В определенных случаях вместо потери языка речь идет об утрате лишь одного слова, к примеру, божественного имени, характеризующего определенную традицию и представляющего оную в ее целостности, поэтому замена некоего имени на новое будет свидетельствовать, следовательно, о переходе от одной традиции к другой. Порою также речь заходит о частичных «утратах», имеющих место в отдельные критические периоды существования той или иной традиционной формы, и когда потерянное восполняется чем-то равнозначным, это означает, что под влиянием обстоятельств произошла перестройка указанной традиции, в противном случае эти «утраты» говорят о более или менее серьезном упадке традиции, каковой уже не может быть впоследствии преодолен. Чтобы ограничиться лишь наиболее показательными примерами, обратимся к иудейской традиции, в которой мы обнаруживаем оба подобных случая. После вавилонского пленения новый тип письма пришел на смену тому, что был утрачен,[51] и, благодаря иероглифической ценности качеств сакрального языка, эта перемена внутренне подразумевала некоторое видоизменение самой традиционной формы, то есть ее перестройку в соответствии с обстоятельствами.[52] Более того, во времена разрушения Иерусалимского Храма и рассеяния еврейского народа был утрачен подлинный способ произнесения четырехбуквенного (тетраграмматического) Имени, оно было заменено именем Адонаи, которое, тем не менее, никогда не воспринималось в качестве истинного эквивалента того, что уже не могло быть произнесено. В самом деле, регулярная передача точного произношения главного божественного имени,[53] обозначаемого ха-Шем или Имя par excellence,[54] было сущностно связано с преемственностью жречества, чьей функцией могло быть лишь служение в Иерусалимском Храме; с тех пор, как оно прекратило свое существование, иудейская традиция невосполнимо лишилась своей полноты, о чем явственно свидетельствует прекращение жертвоприношений, каковые, к слову сказать, составляли самую «основную» часть обрядов этой традиции; соответственно, Тетраграмма занимала в традиции подлинно «центральное» положение относительно прочих божественных имен и воистину являлась ее духовным центром, который и был утерян.[55] Очевидно, что в подобном примере исторический факт, как таковой не вызывающий никаких сомнений, не может быть отделен от символического значения, каковое есть его внутренняя raison d'être[56] и без которой он полностью неясен.

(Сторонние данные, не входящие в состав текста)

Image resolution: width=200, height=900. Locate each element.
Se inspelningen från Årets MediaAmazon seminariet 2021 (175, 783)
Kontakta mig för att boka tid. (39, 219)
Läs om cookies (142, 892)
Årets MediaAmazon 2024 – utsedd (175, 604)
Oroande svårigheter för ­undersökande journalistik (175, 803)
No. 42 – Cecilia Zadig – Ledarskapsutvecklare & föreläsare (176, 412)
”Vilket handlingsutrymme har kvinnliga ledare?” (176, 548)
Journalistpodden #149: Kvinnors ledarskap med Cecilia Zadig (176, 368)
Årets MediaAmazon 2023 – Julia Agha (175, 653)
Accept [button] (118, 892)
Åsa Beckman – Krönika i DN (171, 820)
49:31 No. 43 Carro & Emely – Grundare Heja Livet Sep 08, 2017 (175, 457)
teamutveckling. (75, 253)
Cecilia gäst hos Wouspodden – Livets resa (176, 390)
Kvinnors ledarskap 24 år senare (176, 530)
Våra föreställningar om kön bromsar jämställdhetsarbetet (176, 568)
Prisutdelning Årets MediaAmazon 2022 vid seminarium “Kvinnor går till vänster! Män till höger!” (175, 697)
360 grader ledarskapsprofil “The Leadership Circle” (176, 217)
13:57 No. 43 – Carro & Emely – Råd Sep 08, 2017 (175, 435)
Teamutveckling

Упоминание чего-то утерянного, символически выраженного в различных формах, обнаруживается именно в экзотеризме, свойственном различным традициям, как мы только что оное увидели; и чтобы выразиться более строго, можно было бы даже сказать, что к этому экзотерическому аспекту оно относится прежде всего, ибо очевидно, что именно в данной сфере потеря имела место и была подлинной, и именно здесь о ней можно говорить как об окончательной и невосполнимой, таким образом, она была реальной для земного человечества в целом на протяжении всего текущего цикла. Но есть, напротив, и нечто, всецело принадлежащее эзотерической и инициатической сфере: поиск чего-то утраченного, или, как выражались в Средние Века, «странствие в поисках» (quest) этого; и понять оное не составляет труда, ведь первая часть инициации, которая соответствует «малым мистериям», в качестве своей исконной цели имеет, по сути, восстановление изначального состояния. Стоит отметить, что, как утрата в действительности происходит постепенно и проходит в несколько стадий прежде, чем в конце концов достичь текущего состояния, так и поиск всегда движется шаг за шагом, минуя в обратном порядке те же самые стадии, восходя, к слову сказать, по пути развертывания исторического цикла человечества, от одного состояния к другому, ему предшествующему, и так вплоть до самого изначального состояния; и уровни «малых мистерий»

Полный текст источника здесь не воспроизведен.